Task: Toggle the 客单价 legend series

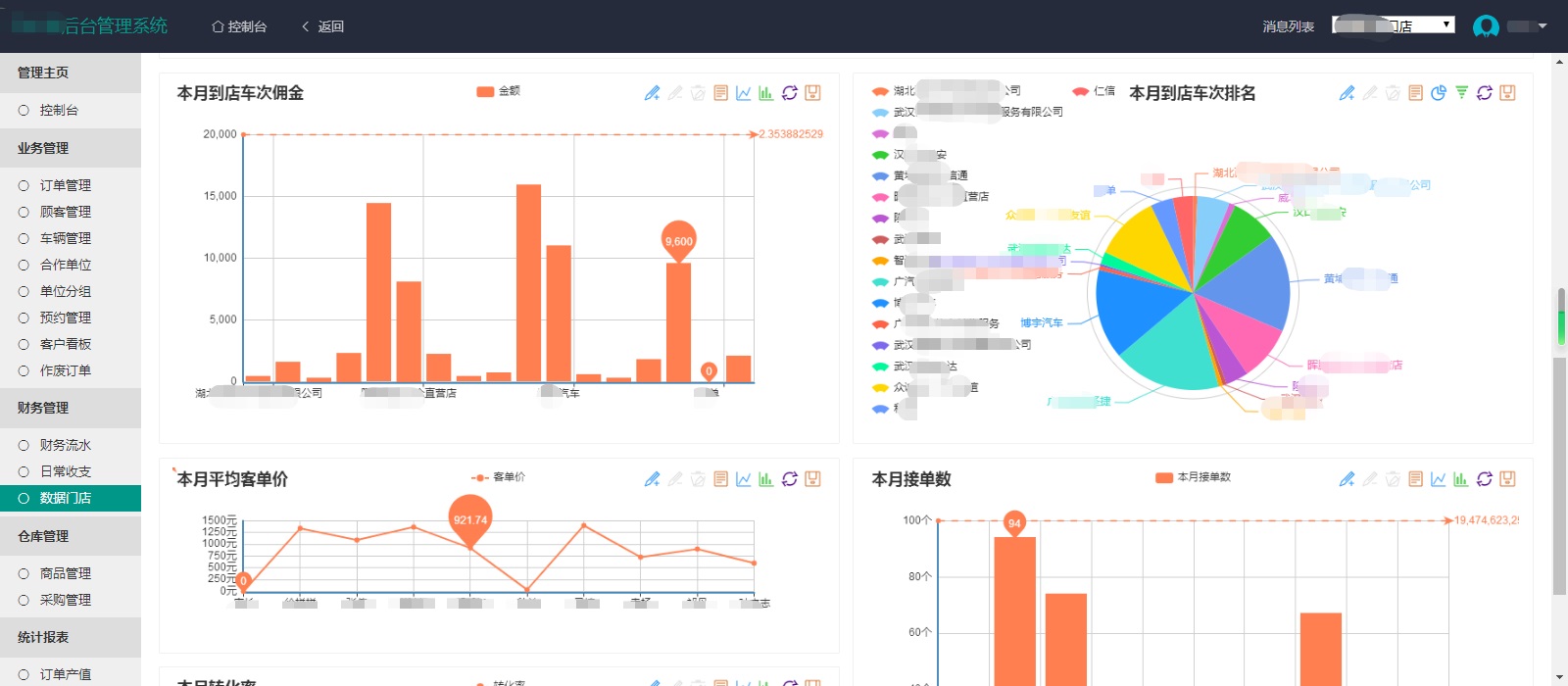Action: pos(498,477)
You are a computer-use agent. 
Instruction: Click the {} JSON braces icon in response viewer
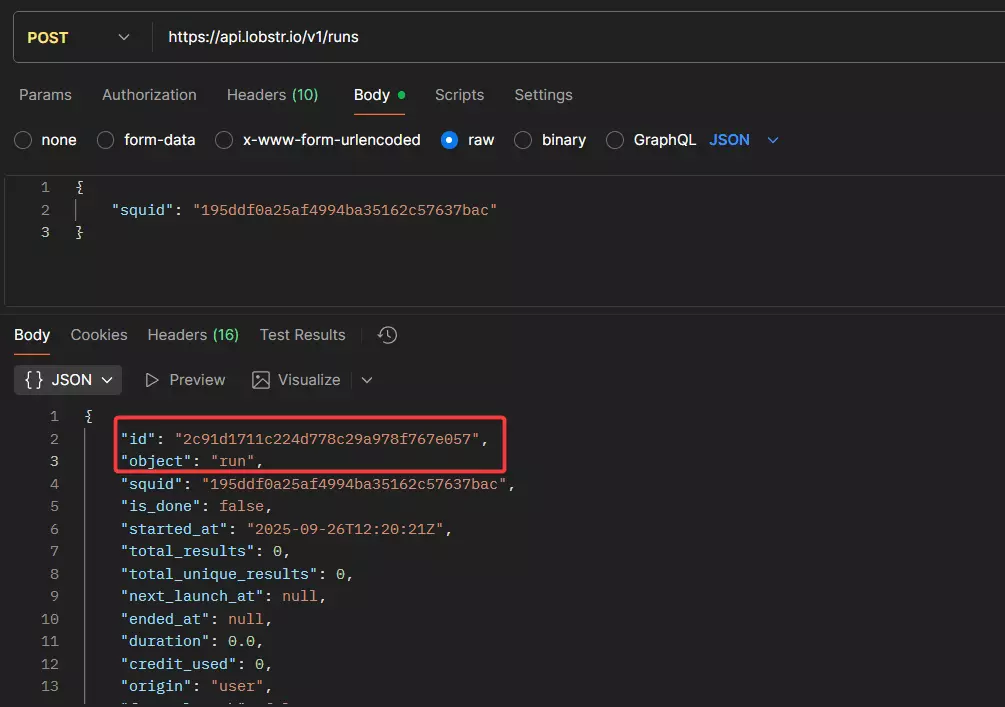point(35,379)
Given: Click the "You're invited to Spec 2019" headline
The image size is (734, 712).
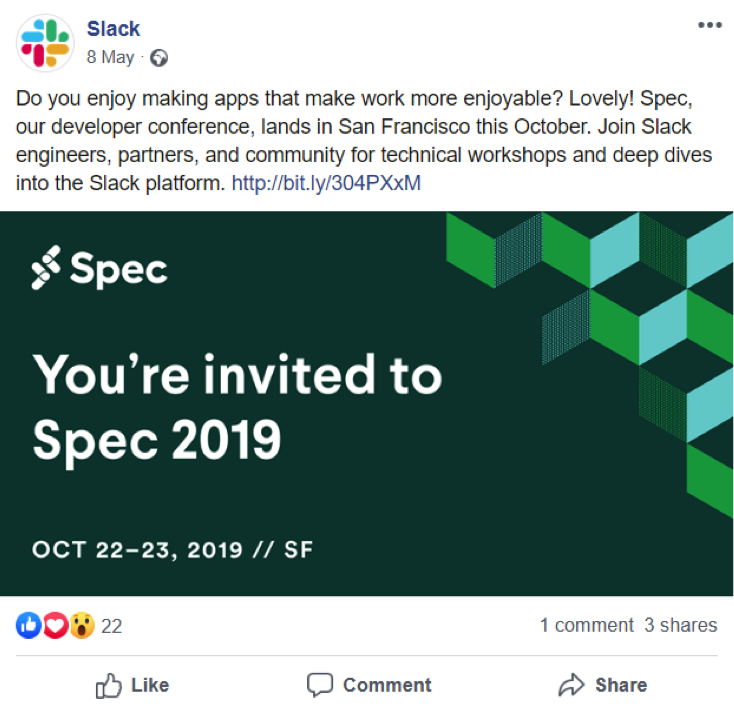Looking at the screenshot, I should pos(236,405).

□ □ □

Action item: Reprint the data verbatim, pictures excluded.

Task output:
Task: Toggle the 客单价 legend series

Action: pos(498,477)
You are a computer-use agent. 
Instruction: Click the {} JSON braces icon in response viewer
point(35,379)
Given: Click the "You're invited to Spec 2019" headline
The image size is (734, 712).
Looking at the screenshot, I should pos(236,405).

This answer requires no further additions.